◆ **ページ本文**:
勘違いタクシー
無事荷物も戻り一安心!あとは早くホテルに行ってゴロンとしよう!今夜のアンカレジの宿は、行きに泊まったホテルと
同じところを予約してあります。空港の前でタクシーに乗って、
私たち「アンカレジホテルまで」
ドライバー「OK」
このドライバー、シルベスター・スタローンに似た若いにいちゃんで、気さくにいろいろ話し掛けてきます。
ドライバー「君たち、どこから来たの?」
私たち「日本からだよ」
ドライバー「日本かぁ、俺も前に一度行ったことがあるよ。さしみがうまかった」
私たち「アラスカの寿司もうまいよね」
そんな感じで話しながら宿泊先のホテルへ。と、思いきや、このにいちゃん、何を勘違いしたのか、いきなりヒルトンホテルの
玄関に横付けしてくれます。おいおい。違うだろ!

◆ **依頼内容**:
ページ本文では、空港の前で乗ったタクシーのドライバーは誰に似ていると書かれているか。 この資料はページ本文の内容とは関係がない。

◆ **記録データ**:
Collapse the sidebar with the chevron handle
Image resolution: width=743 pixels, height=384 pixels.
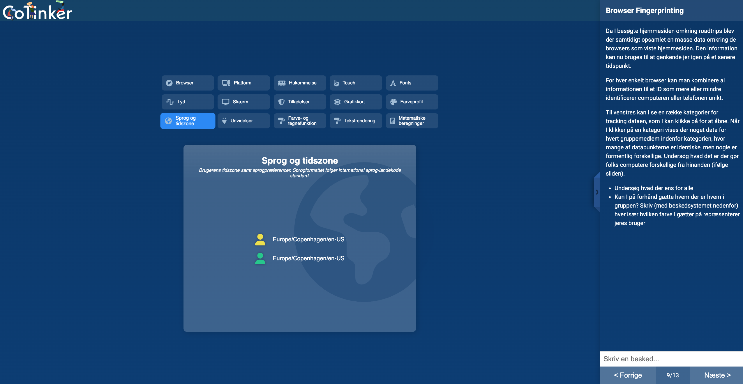tap(597, 192)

◆ **回答**:
シルベスター・スタローンに似ていると書かれている。